Document Intelligence Platform

The problem

Most companies try the same thing, and hit the same wall.

The pattern repeats. A team connects a chatbot to their internal documents so people can ask questions and get answers back. It demos beautifully. In production, three problems show up. The documents get cut into pieces badly, so answers lose their context. The search pulls passages that sound related but answer the wrong question. And the system cannot explain why it gave the answer it did, so nobody can fix it.

The brief was to build a platform any team could point at their own documents and ship without falling into those traps. Not a one-off. The reusable foundation underneath every future project like it.

Why this needed AI

Document understanding is the part that classical NLP could never do.

Older systems segment documents by structural rules (headers, paragraphs, fixed token counts). The result is brittle and corpus-specific.

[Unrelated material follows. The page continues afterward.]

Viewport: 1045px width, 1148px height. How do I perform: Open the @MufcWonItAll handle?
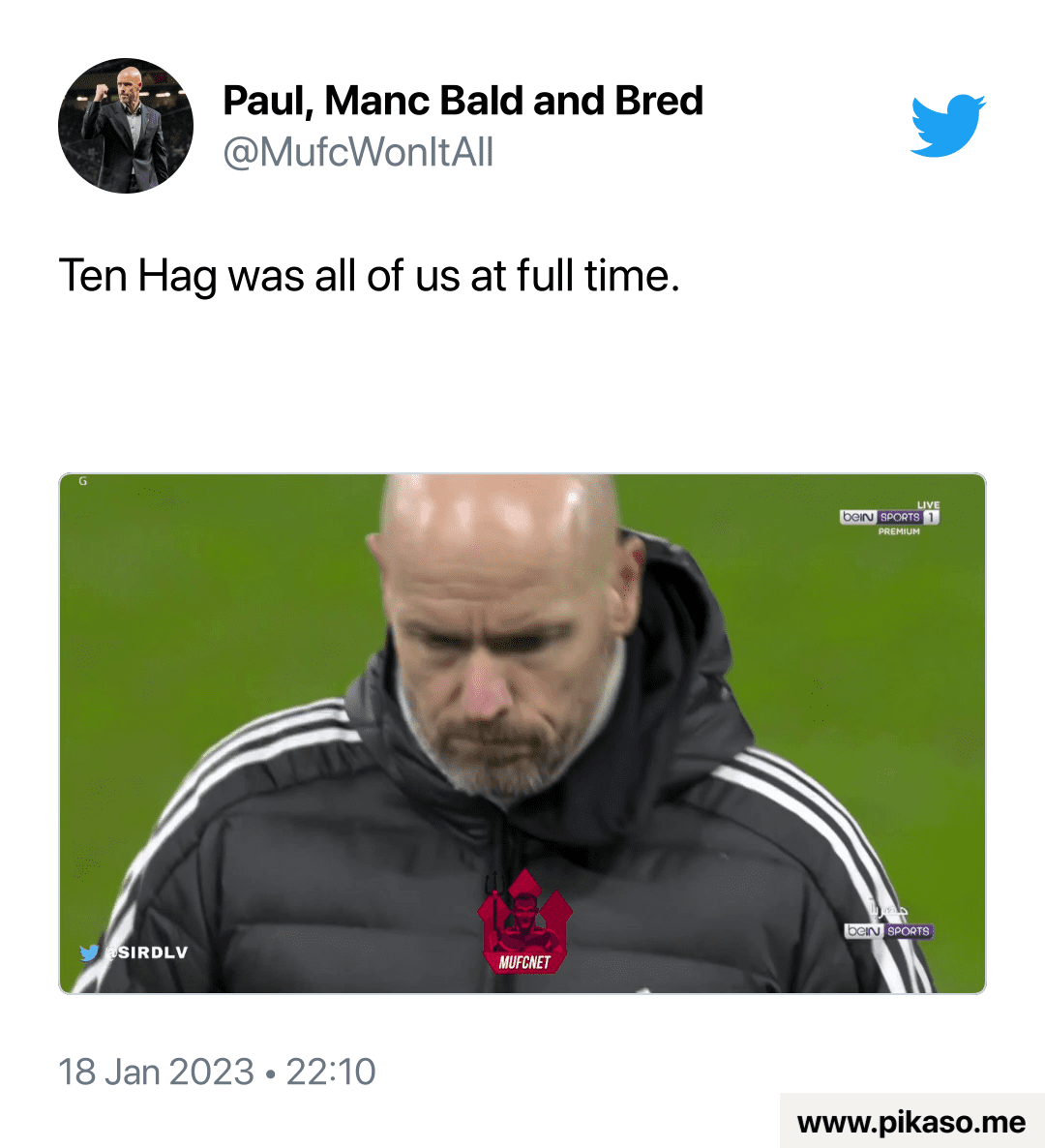358,152
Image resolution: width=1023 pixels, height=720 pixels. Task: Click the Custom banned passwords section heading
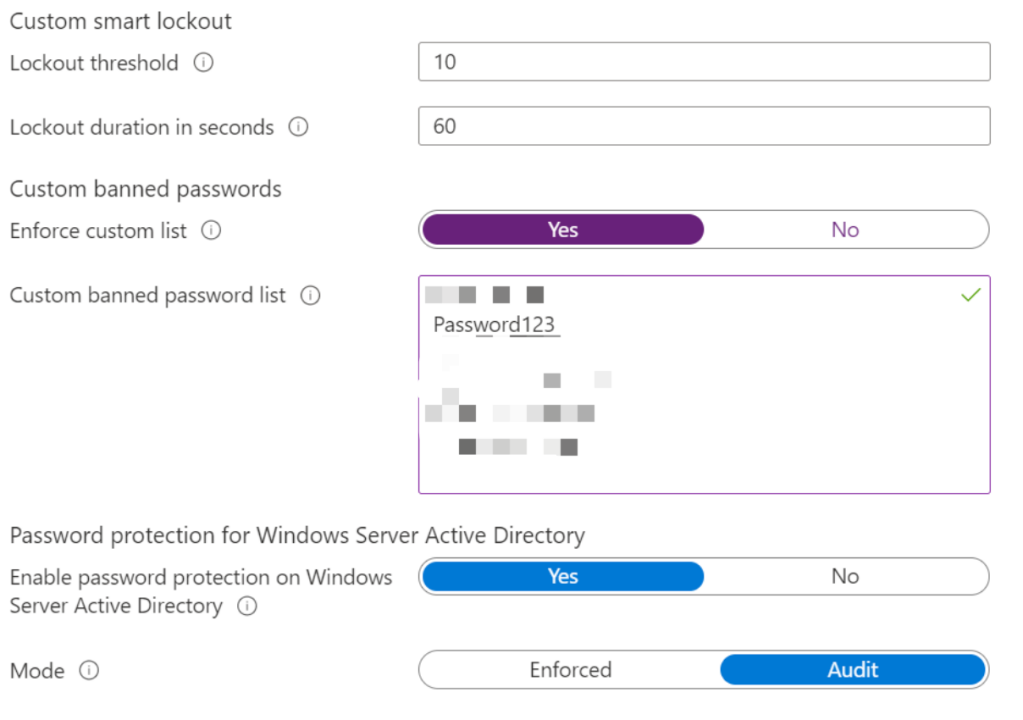(x=145, y=189)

Procurement contracts, scientific papers, internal wikis, and product specs all have different document grammars, and a one-size chunker fails all of them.

An LLM-driven semantic chunker can read intent. It segments on meaning boundaries, not formatting boundaries. The system uses that capability as the chunking primitive, and pushes a second LLM pass over the resulting catalog for enrichment: title, summary, entity extraction, topic taxonomy, and a synthetic question set used for downstream evaluation.

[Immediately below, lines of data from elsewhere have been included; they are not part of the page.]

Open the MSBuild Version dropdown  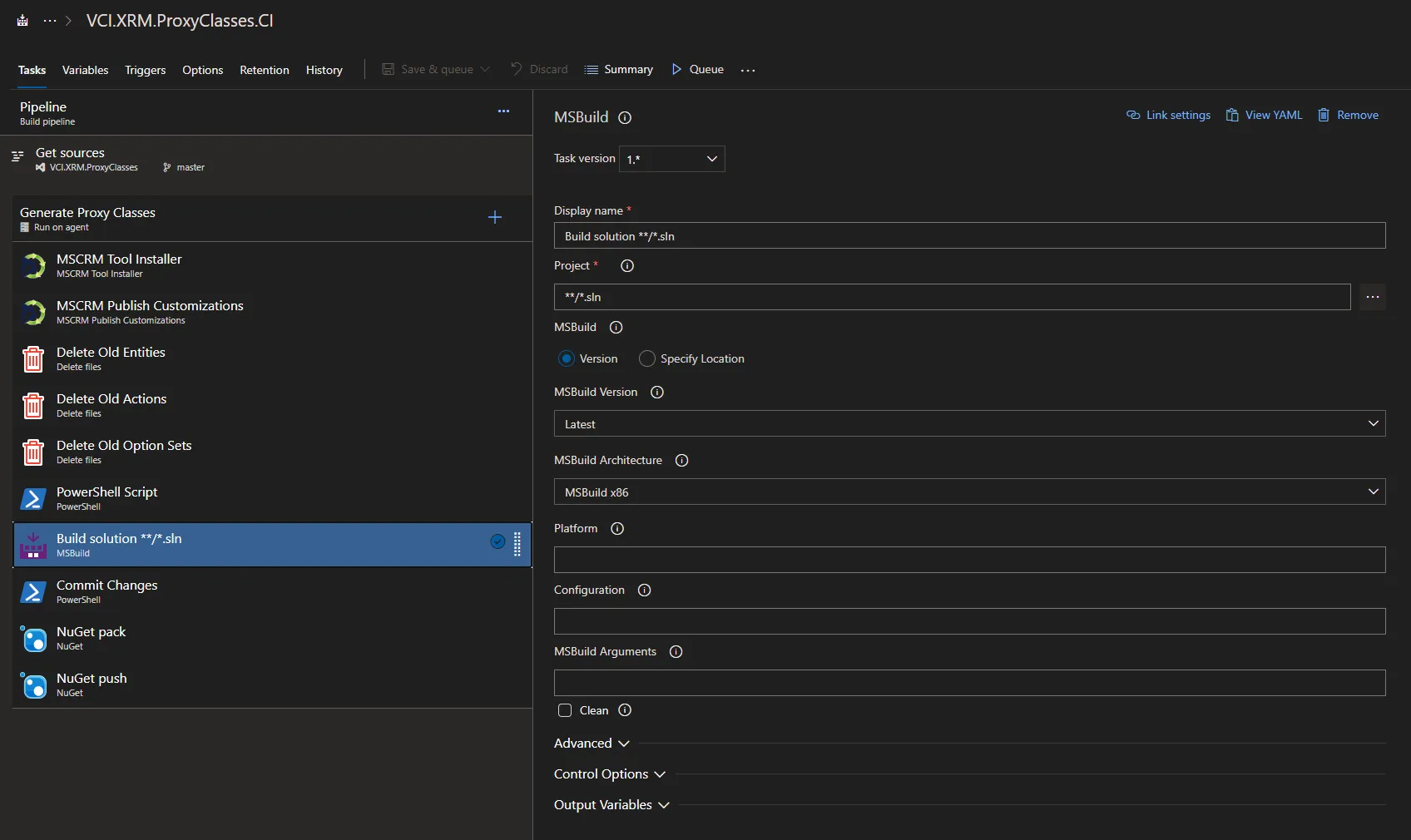pos(969,424)
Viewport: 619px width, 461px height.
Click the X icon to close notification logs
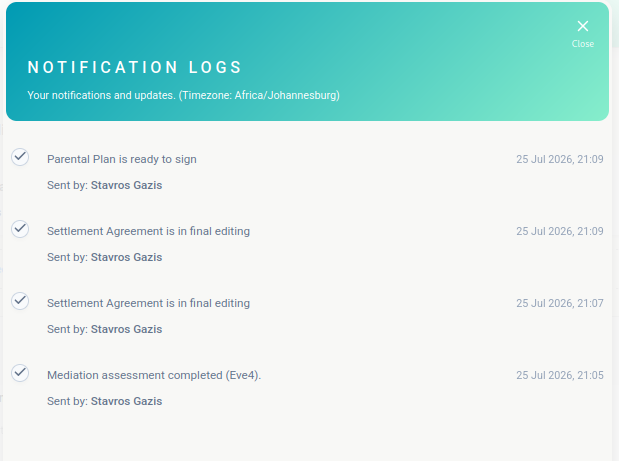coord(583,26)
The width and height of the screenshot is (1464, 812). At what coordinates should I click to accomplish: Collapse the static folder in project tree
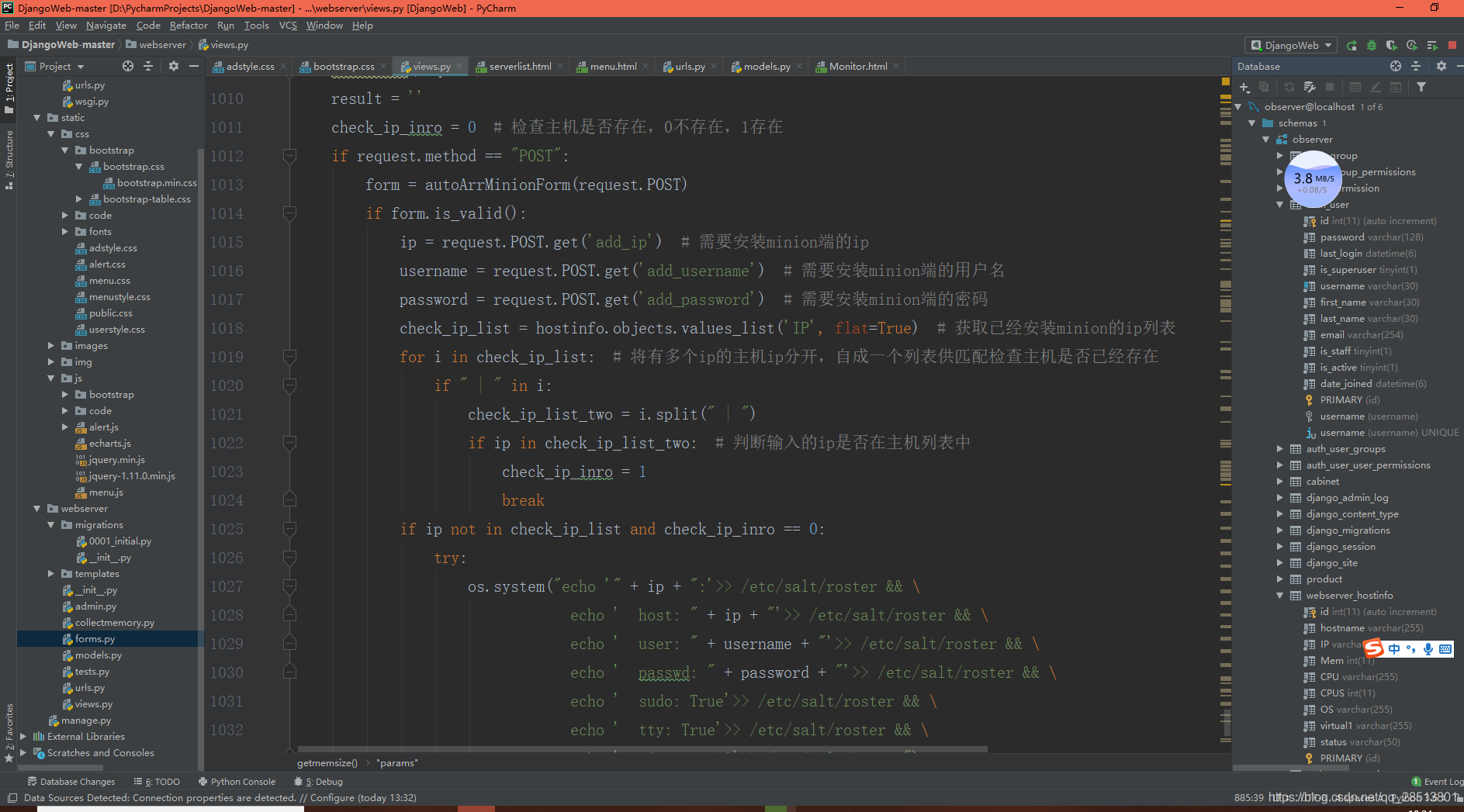[x=37, y=118]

None of this is bolted-on AI. The LLM sits at the centre of the data model, with deterministic engineering wrapped around it.

Architecture

How it was built.

Pipeline schematic: ingest, split, summarise, index, deduplicate, answer, with a model router rail and a live view — Documents flow through the pipeline left to right. A model router feeds the right model to each stage, and a live view watches every answer being formed.

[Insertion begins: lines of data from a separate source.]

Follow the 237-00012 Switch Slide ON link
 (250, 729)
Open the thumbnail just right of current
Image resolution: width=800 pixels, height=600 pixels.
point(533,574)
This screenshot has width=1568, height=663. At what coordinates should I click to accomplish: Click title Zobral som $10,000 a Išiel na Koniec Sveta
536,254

Incremental indexing. Google Drive (or any source) is polled by modifiedTime plus MD5 hash. The system never reprocesses unchanged documents. Cost of re-ingestion drops with corpus stability.
Semantic sliding-window chunker. An LLM walks the document with a windowed context, emitting chunk boundaries on meaning shifts rather than token counts. Overlaps preserved across boundaries so retrieval never lands mid-thought.
Two-phase catalog enrichment. Phase one: LLM enrichment per chunk (title, summary, entities, topic, synthetic Q&A). Phase two: HNSW vector index over the enriched space, then a Union-Find pass to decluster — collapsing near-duplicate chunks that the LLM enrichment had over-fragmented. The declustering step alone cut catalog size by ~35% on a typical corpus while improving retrieval precision.
Agentic researcher loop. Queries are answered by a Grok-class small model running a self-evaluating loop: retrieve, draft, score the draft against the query, retrieve more if confidence is low, iterate. A larger model is only invoked when the small model flags low confidence. Cost-effective by construction.
Multi-provider LLM routing. Each step of the pipeline (chunking, enrichment, embedding, generation) is routed to the right model independently. Different tasks, different cost-and-latency profiles. Provider migrations are configuration, not code changes.
SSE-streaming admin panel. Operators see every retrieval, every score, every re-ranking, every model call, in real time. When a query goes wrong, the operator can read the trace and fix the system. This is the part that distinguishes production from demo.

The hard parts

Where this got interesting.

HNSW declustering via Union-Find. An LLM enriching chunks independently will generate semantically near-duplicate summaries for genuinely near-duplicate chunks. A naive vector index leaves you with N copies of the same point. A Union-Find pass over an HNSW proximity graph collapses these into representative classes without losing retrieval recall. Most teams skip this step and pay for it in retrieval quality.

Self-evaluating agentic loops. A small model scoring its own draft is biased toward confidence. The fix: the scoring rubric is anchored against the retrieval evidence, not the draft text. The model can only score high if the evidence supports it. Cheap escape valve to a larger model when scores fall below threshold.

Configurability without complexity. Every knob a configuration file can expose is a knob the operator has to understand. The platform exposes the small set of decisions that matter (chunking strategy, model routing, retrieval depth) and hides the rest behind sensible defaults discovered empirically.

Results

What it produced.

~35%

Reduction in catalog size after HNSW declustering, with retrieval precision improved

3-tier

Model routing across chunking, enrichment, and generation

Live

SSE telemetry on every retrieval and model call

Delivered as a working platform with a streaming admin interface. The configurability is the product. A new domain corpus comes online with a configuration file and a few hours of tuning, not a re-implementation.

This is what I reach for whenever a client comes in with the question, can we make our documents searchable in plain language? The answer is yes. The version that survives real use looks like this, not like something you wire together with ChatGPT in an afternoon.